Nothing but a number should be given: how many lines of the records include "will"?

[[ Data to examine, beginning ]]

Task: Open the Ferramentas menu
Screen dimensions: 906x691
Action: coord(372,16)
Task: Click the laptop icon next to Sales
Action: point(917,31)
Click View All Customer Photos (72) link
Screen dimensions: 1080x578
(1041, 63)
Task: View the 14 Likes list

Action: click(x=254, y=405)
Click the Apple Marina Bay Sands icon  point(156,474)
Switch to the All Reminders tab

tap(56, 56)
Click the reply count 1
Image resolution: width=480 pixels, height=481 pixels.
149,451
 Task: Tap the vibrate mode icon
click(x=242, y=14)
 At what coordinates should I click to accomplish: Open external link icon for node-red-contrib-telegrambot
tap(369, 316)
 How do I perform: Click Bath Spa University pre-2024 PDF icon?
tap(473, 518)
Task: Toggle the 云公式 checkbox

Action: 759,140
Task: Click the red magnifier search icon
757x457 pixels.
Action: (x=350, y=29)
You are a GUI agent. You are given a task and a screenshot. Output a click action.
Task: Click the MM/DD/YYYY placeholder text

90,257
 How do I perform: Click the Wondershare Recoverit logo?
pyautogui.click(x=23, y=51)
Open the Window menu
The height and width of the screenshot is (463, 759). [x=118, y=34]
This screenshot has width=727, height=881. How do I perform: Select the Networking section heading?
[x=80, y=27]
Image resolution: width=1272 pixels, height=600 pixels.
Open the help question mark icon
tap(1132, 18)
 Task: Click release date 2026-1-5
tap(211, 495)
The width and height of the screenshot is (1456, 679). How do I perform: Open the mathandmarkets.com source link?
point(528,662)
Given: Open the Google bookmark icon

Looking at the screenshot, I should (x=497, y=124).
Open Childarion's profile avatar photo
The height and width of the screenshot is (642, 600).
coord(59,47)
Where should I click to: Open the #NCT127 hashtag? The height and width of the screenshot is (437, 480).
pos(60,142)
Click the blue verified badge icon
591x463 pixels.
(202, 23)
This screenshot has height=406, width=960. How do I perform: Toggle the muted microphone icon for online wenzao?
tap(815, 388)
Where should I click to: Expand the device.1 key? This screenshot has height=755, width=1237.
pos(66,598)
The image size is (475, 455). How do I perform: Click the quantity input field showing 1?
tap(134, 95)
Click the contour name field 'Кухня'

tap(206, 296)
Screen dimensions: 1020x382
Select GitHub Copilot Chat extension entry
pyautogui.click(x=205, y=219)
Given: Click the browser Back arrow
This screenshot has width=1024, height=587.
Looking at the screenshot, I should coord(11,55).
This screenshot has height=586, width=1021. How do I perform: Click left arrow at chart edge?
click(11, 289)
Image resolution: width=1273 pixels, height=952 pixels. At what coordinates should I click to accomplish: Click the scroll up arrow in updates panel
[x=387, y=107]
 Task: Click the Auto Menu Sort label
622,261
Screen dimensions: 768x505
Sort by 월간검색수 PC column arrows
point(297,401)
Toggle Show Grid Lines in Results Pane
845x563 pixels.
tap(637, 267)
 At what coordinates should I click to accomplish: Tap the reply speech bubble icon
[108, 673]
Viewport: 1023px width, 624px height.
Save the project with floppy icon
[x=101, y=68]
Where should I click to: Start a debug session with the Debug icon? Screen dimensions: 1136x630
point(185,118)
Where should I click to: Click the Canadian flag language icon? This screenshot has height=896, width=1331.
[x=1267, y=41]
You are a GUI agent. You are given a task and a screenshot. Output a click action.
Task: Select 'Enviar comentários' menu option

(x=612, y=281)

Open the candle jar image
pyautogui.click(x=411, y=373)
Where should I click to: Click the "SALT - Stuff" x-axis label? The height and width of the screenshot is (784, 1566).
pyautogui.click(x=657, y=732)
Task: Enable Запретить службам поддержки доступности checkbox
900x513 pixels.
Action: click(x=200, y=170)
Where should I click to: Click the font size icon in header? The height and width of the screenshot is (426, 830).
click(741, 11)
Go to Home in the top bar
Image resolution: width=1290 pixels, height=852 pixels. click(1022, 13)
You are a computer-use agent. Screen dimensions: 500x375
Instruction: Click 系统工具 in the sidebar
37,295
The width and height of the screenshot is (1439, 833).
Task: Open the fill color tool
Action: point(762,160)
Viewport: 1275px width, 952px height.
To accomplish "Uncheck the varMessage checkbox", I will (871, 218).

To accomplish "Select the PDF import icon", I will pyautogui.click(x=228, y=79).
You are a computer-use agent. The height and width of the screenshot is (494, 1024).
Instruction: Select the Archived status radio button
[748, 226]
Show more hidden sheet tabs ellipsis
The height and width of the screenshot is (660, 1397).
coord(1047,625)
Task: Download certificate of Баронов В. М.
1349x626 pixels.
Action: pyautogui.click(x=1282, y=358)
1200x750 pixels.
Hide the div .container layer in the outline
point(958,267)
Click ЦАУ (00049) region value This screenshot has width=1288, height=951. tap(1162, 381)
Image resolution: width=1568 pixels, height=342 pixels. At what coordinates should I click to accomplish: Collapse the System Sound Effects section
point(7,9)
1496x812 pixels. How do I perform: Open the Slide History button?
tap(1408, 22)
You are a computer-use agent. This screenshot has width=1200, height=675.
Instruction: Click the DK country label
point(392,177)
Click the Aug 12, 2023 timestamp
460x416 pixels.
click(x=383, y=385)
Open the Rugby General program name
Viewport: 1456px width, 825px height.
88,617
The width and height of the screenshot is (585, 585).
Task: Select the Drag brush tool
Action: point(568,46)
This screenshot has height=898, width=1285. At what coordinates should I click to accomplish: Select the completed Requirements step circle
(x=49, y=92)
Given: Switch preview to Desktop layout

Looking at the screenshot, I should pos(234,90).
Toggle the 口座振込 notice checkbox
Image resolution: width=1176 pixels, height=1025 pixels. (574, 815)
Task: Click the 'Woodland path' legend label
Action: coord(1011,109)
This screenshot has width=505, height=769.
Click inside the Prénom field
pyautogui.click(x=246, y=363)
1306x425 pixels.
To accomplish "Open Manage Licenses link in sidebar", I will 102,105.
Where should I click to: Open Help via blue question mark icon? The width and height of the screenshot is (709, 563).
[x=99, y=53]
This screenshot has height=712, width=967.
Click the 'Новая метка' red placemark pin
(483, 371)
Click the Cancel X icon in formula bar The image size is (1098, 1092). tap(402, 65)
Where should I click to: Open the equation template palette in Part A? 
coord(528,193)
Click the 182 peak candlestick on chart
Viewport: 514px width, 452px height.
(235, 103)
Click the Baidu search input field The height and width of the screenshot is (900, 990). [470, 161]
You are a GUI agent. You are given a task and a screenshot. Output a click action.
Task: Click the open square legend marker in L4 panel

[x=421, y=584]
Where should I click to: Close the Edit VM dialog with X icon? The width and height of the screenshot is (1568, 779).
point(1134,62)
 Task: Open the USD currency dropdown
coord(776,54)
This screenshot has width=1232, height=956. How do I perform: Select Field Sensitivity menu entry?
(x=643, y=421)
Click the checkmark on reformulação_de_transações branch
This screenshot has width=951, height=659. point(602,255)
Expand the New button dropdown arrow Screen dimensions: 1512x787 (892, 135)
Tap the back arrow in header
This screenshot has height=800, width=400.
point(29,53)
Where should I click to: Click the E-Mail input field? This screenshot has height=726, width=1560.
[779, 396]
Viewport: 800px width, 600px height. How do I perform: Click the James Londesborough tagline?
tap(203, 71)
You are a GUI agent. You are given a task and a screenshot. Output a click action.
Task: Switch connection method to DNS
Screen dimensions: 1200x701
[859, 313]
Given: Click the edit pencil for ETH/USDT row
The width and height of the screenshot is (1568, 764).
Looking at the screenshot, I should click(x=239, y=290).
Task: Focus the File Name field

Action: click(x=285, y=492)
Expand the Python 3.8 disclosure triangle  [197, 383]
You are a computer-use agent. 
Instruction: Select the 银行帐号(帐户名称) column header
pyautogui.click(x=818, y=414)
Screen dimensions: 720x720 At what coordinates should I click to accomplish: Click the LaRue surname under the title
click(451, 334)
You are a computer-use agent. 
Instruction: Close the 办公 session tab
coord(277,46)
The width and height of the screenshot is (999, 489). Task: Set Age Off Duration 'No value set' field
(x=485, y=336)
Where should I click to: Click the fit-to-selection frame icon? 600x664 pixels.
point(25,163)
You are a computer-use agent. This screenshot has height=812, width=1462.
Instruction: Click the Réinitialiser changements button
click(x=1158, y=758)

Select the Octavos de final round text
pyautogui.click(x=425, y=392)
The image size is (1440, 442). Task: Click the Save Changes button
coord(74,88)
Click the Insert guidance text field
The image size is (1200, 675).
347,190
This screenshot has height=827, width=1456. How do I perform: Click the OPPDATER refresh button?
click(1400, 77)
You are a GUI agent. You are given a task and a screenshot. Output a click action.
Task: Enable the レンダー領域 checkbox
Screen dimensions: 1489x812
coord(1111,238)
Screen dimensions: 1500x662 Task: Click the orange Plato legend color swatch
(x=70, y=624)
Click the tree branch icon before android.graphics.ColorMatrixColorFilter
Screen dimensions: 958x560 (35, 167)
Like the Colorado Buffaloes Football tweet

[[ Data to examine, end ]]

Solution to this exercise -
3